Establishment of Motor Neuron-V3 Interneuron Progenitor Domain Boundary in Ventral Spinal Cord Requires Groucho-Mediated Transcriptional Corepression
Figure 3
Lack of effect of AES overexpression on ventral spinal cord Pax6+ and Nkx2.2+ progenitor populations.
(A) Schematic comparison of the structure of AES to that of full-length TLE. AES lacks the WDR domain involved in Nkx2.2 binding but retains the amino-terminal Q domain [8]. (B and C) Western blotting analysis of lysates from chick embryo spinal cords electroporated with plasmids encoding GFP together with FLAG epitope-tagged AES using either anti-FLAG (B) or anti-AES (C) antibodies. (B) “n.s.” indicates a non-specific band detected by the anti-FLAG antibody. (C) Exogenous AES was dramatically overexpressed in electroporated spinal cords. (D) Quantification of the number of GFP+ cells expressing Nkx2.2 or Pax6 in chick embryos electroporated with GFP alone (Control) or together with AES (AES). AES had no significant effect on the number of either Nkx2.2+ or Pax6+ progenitor cells. (E) Coimmunoprecipitation experiments performed using lysates from chick embryo spinal cords electroporated with plasmids encoding either Myc-tagged TLE4 or FLAG-tagged AES, as indicated.
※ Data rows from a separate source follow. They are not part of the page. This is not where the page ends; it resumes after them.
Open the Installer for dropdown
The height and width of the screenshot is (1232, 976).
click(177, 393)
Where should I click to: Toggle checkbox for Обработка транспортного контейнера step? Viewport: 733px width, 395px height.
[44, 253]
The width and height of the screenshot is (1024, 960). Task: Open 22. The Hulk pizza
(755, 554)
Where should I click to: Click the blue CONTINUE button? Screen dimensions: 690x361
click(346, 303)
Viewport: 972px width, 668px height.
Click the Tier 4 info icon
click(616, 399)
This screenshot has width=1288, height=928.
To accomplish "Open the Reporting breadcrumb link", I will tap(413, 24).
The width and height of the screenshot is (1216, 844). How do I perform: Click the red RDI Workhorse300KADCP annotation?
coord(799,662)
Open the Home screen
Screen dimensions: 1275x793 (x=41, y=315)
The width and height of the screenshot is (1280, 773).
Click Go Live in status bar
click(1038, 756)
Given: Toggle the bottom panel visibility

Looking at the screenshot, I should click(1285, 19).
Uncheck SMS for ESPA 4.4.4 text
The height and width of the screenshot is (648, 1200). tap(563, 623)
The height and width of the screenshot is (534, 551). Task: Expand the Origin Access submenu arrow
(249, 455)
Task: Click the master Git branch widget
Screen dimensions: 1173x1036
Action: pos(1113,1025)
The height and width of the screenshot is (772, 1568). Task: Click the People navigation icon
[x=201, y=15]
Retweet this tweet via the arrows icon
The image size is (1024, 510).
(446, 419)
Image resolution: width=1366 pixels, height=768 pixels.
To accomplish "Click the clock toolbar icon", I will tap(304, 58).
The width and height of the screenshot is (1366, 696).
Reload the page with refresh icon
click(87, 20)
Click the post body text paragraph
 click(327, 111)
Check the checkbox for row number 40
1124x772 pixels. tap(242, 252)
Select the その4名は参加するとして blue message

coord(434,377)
TLE4 or AES were immunoprecipitated (IP) using anti-Myc or anti-FLAG antibodies, respectively, followed by Western blotting (WB) analysis of input lysate (10%) and immunoprecipitated material using an anti-TLE1 antibody that does not cross-react with TLE4 or a panTLE antibody that recognizes all full-length TLE proteins because it is directed against the WDR domain [19]. Endogenous TLE1 coimmunoprecipitated efficiently with exogenous TLE4. In contrast, only a modest coimmunoprecipitation of AES with endogenous TLE was detected.